-- Document excerpt --
Fixed in #28

from isle.

The exponential discretization seems to be the wrong way around. At least that follows from comparing with exact results.

from isle.

The comparison depends on a bunch of things including: which correlator exactly is the measurement computing? For example < a a† > is in the natural order (I think) for Wick contraction and transformation into the propagator while to Wick contract < a† a> you'll pick up some anti-commutator terms in the wick contraction, but all you'll notice in an exact method is a time reversal.

from isle.

I am implementing the one-point functions P=< N_particles > and H=< N_holes >. From that you can build Q = H-P and N = H+P.

I did a calculation on an asymmetric triangle (hopping strengths 1, 1, 2, U=5, beta=1.75, sigmaKappa=-1, µ=0, particle/hole basis, variant 1 action) with the diagonal discretization and compared to an exact calculation. I measured Q, the total charge exactly to be -0.0771426, and N to be 3 (1 per site).

The diagonal discretization came out with the -(the exact charge) [modulo discretization errors, which I checked by running nt=16, 32 and seeing the correct trend]. The nt=32 results are

Q: (0.06578409266703213+0.005684437520519567j)±0.01172155472449005
N: (3.2602671754950254-0.0003313409697494861j)±0.001113443988806022

which you can see has the wrong Q (and ~10% discretization errors on N).

I reran with an exponential discretization, again measuring Q, the total charge (just nt=32). I got =(the exact charge)ish. Anyway, the sign is correct, even if it's a bit high.

Q: (-0.0907954470130278-0.006585932113434101j)±0.011173904788308112
N: (2.9999999999999933+7.173403552337876e-17j)±8.116642157964712e-15

As you can see N=3 so so well it's crazy. That must be the exponential discretization having magic in it.

-- Tasks to carry out --
A. In the thread on the discretization comparison, list every setting given a value with an equals sign inside the parentheses that describe the asymmetric triangle calculation.
B. Resume the thread on the discretization comparison after its last sentence.

-- Data block --

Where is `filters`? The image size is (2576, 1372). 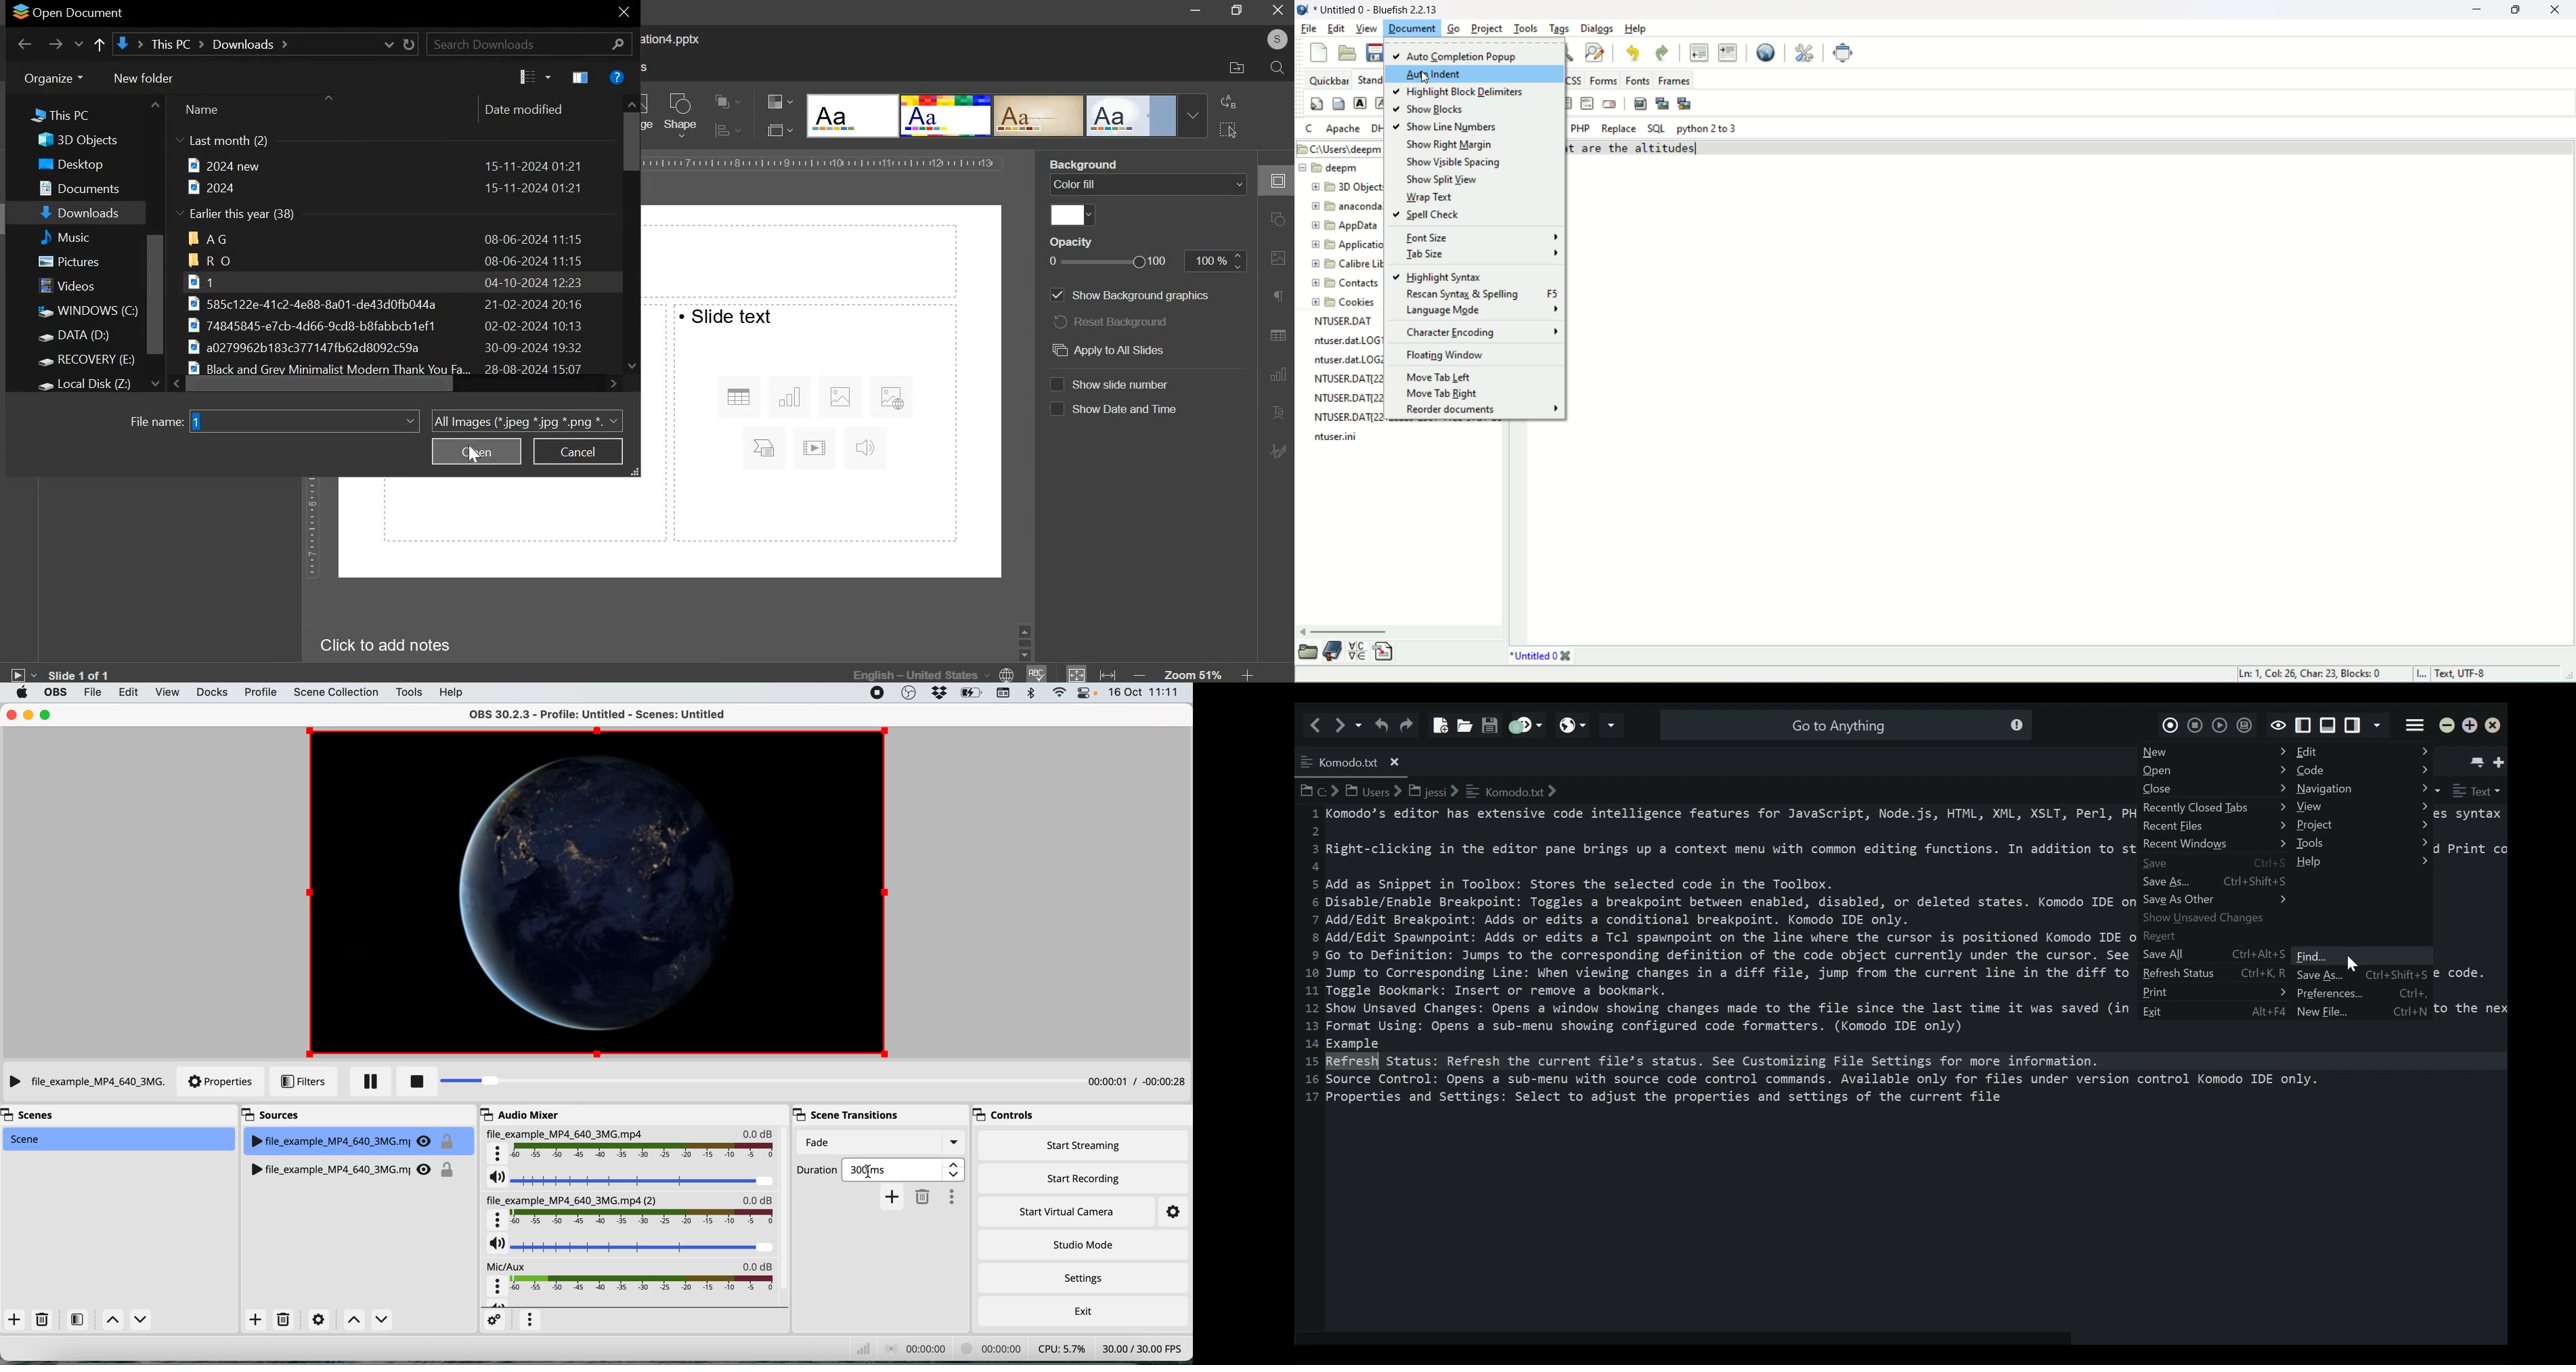 filters is located at coordinates (305, 1084).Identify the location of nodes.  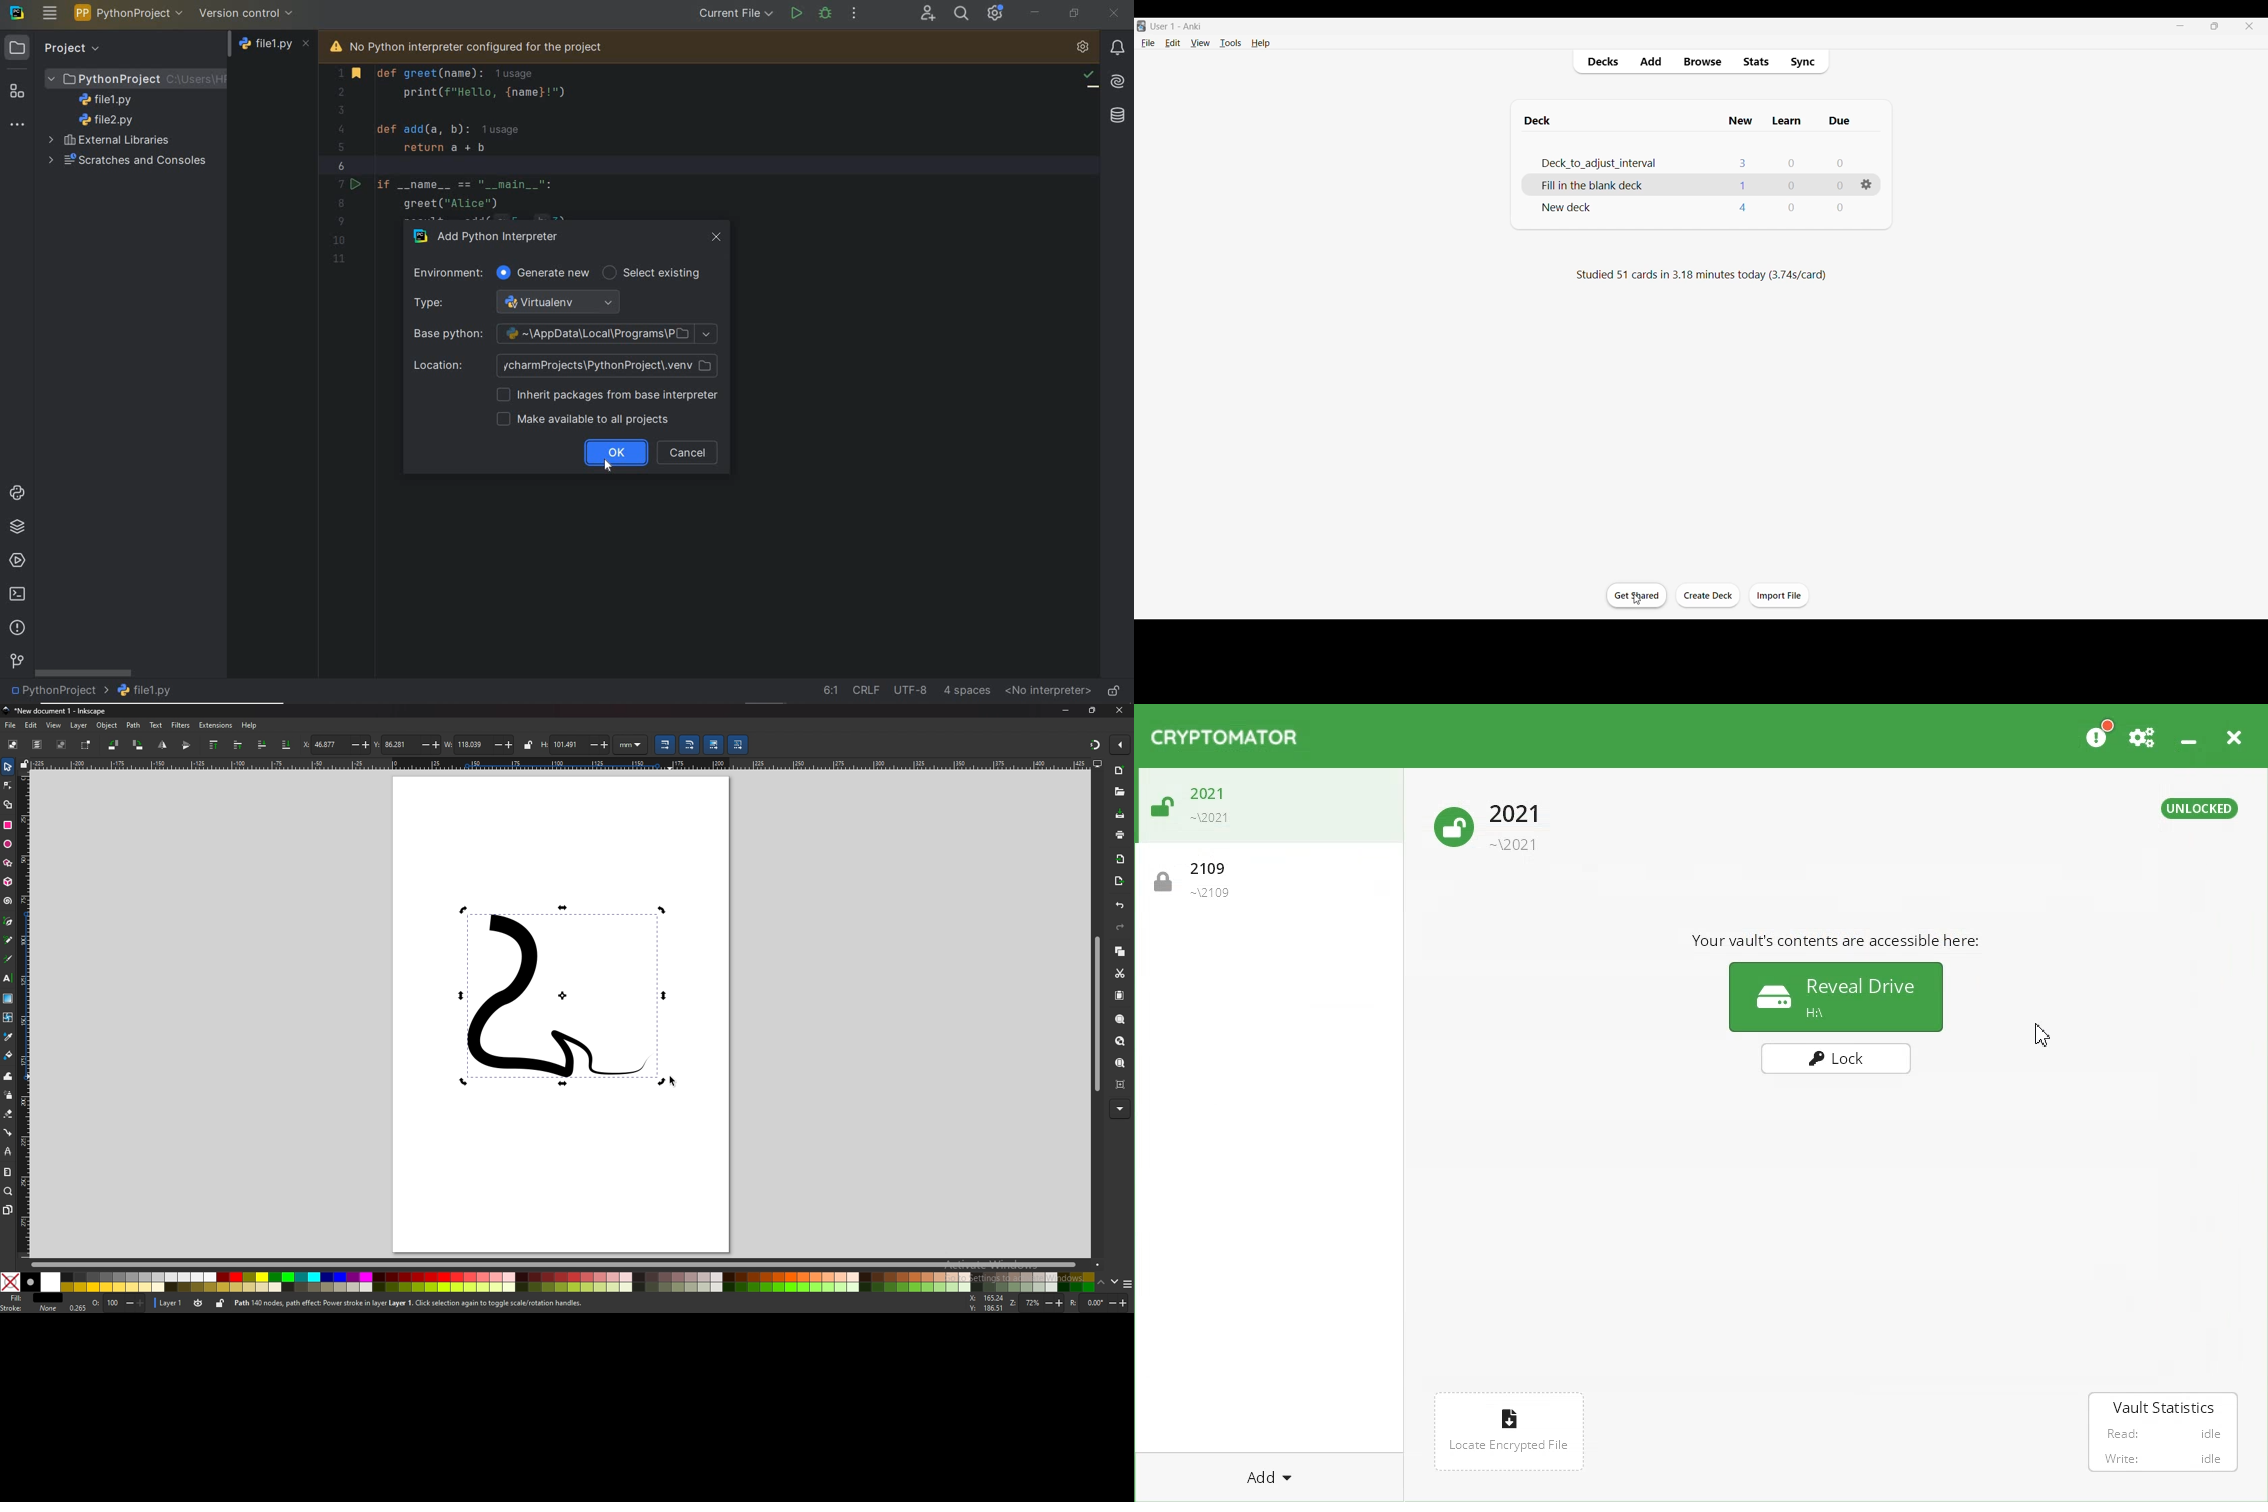
(8, 785).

-- Responses to the tasks --
A. U=5, beta=1.75, sigmaKappa=-1, µ=0

B.
ANYWAY, my conclusion is that the diagonal discretization has particles and holes swapped.

from isle.

(I added the onePointFunction measurements in 75b2fe4)

from isle.

Soooo in https://arxiv.org/pdf/1807.07025.pdf just after (2) they have ρ=a†a-b†b. According to (2) and the immediately preceding discussion b are the holes. So now I'm really mixed up---the particles count positively towards the charge.

But... particles should be electrons, no? Holes should be positive, electrons negative. So there may be an overall minus sign in the charge operator that I'm not accounting for because I just followed their definition. It'd be good for @luutom or Timo to weigh in.

from isle.

We have been using positive particles and negative holes the whole time. If you look e.g. at the triangle, the ground state has Q=-1. Since we have more holes than particles in the ground state, that means holes are negatively charged.

from isle.

OK. If we stick to that convention (positive particles, negative holes) then the triangle's ground state indeed has Q=–1 and I stick by my original claim that the diagonal discretization has swapped particles and holes.

from isle.

OK. Here's my whole story. I consider the isosceles triangle

h = [[0,1,1],[1,0,2],[1,2,0]]

so that the translational symmetry is broken, the problem is not bipartite, and the problem is still small enough to solve exactly.

Exact Story

My Hamiltonian is

    H = - [ a† h a - b† h b ] + U/2 ρ V ρ - µ Q
    V = delta function in space
    ρ = a†a - b†b
    Q = sum ρ

and I take for my example µ=0, U=5 and, when need be, β=1.75 (I have set κ=1 in h, a choice of units). I selected the temperature by looking for a large <Q>.

My exact calculation for that β has <ρ1>=+0.000200901, <ρ2>=<ρ3>=–0.0386717 so <Q>=-0.0771426.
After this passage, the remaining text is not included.